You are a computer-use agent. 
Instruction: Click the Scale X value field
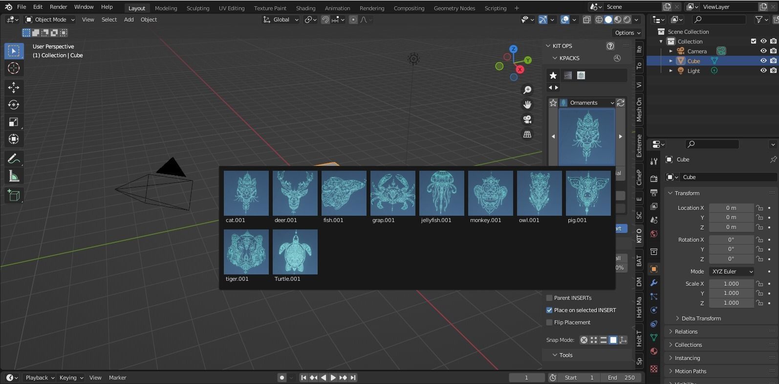tap(731, 284)
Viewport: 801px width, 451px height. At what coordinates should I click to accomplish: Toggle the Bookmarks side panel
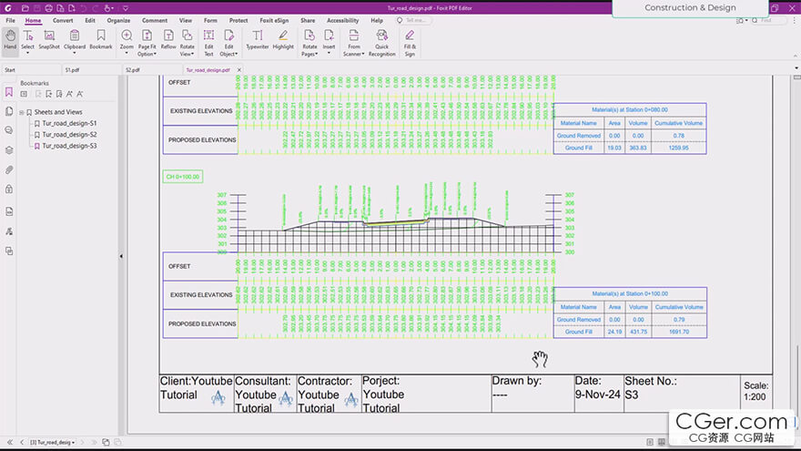9,92
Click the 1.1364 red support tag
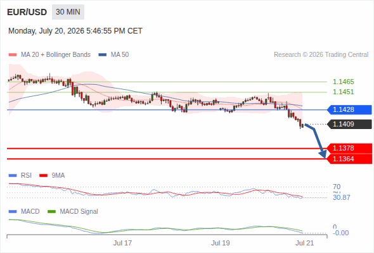This screenshot has height=253, width=374. [349, 159]
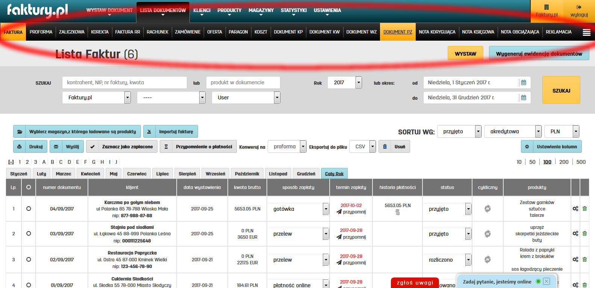The height and width of the screenshot is (288, 595).
Task: Click payment history coins icon in row 1
Action: (x=398, y=213)
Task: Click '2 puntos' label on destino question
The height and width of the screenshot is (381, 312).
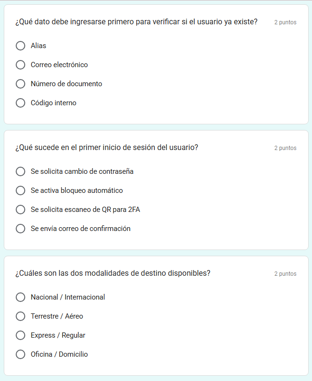Action: click(x=285, y=274)
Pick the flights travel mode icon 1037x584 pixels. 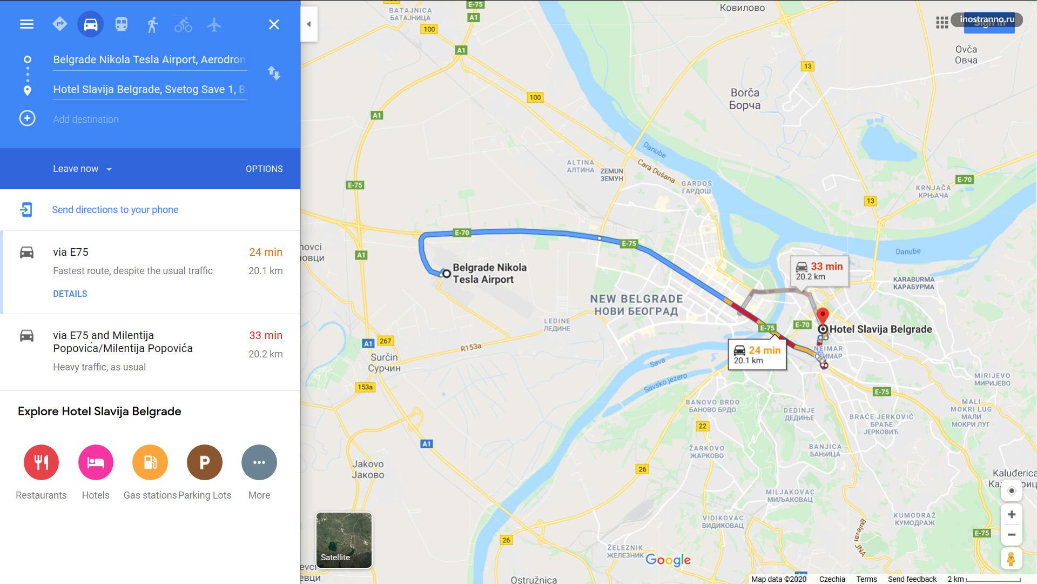point(214,24)
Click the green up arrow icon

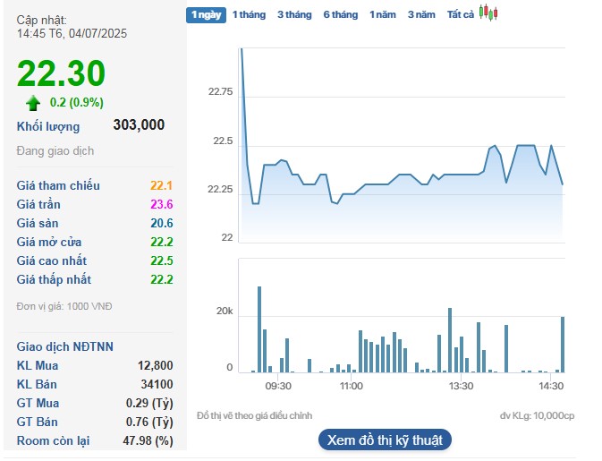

· · · · · · ·

## [Work required]
Skipping every picture, transcribe exactly the lines above from the one containing "Click the 1.1364 red support tag" through the one containing "Task: Click '2", both included.

## [Result of the exercise]
Click the 1.1364 red support tag
This screenshot has height=253, width=374. [349, 159]
The height and width of the screenshot is (288, 595).
Task: Click payment history coins icon in row 1
Action: (x=398, y=213)
Task: Click '2 puntos' label on destino question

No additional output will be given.